[Collected data entries]
....................
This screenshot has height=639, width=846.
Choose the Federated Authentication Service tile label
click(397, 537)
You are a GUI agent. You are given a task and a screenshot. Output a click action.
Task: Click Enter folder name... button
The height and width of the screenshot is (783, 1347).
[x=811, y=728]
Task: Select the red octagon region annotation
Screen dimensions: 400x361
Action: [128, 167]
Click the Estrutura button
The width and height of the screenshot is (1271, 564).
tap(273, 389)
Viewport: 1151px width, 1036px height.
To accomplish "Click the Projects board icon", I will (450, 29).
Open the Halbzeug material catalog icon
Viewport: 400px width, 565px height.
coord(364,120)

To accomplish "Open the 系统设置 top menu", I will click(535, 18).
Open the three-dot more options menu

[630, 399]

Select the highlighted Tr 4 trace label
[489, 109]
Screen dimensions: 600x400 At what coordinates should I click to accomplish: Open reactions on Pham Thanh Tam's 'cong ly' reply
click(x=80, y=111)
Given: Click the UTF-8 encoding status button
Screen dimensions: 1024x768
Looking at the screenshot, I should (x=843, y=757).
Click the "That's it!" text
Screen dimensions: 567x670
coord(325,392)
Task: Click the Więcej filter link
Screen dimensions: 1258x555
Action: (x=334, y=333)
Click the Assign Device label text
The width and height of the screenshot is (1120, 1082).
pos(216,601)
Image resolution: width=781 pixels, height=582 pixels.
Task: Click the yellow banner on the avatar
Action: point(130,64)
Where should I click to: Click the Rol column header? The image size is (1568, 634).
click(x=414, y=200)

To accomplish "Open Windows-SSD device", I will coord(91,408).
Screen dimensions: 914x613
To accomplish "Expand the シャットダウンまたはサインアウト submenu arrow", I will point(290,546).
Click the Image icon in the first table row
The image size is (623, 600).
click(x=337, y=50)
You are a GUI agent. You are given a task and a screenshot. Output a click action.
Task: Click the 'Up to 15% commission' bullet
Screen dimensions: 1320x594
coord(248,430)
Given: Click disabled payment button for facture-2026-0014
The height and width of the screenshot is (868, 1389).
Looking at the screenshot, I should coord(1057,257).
....................
WHAT THE TASK ASKS.
An exact, complete copy of the lines above from the one with "Task: Select the" through the one with "Viewport: 1151px width, 1036px height." is the whole answer.

ANSWER BOX.
Task: Select the red octagon region annotation
Screen dimensions: 400x361
Action: [128, 167]
Click the Estrutura button
The width and height of the screenshot is (1271, 564).
tap(273, 389)
Viewport: 1151px width, 1036px height.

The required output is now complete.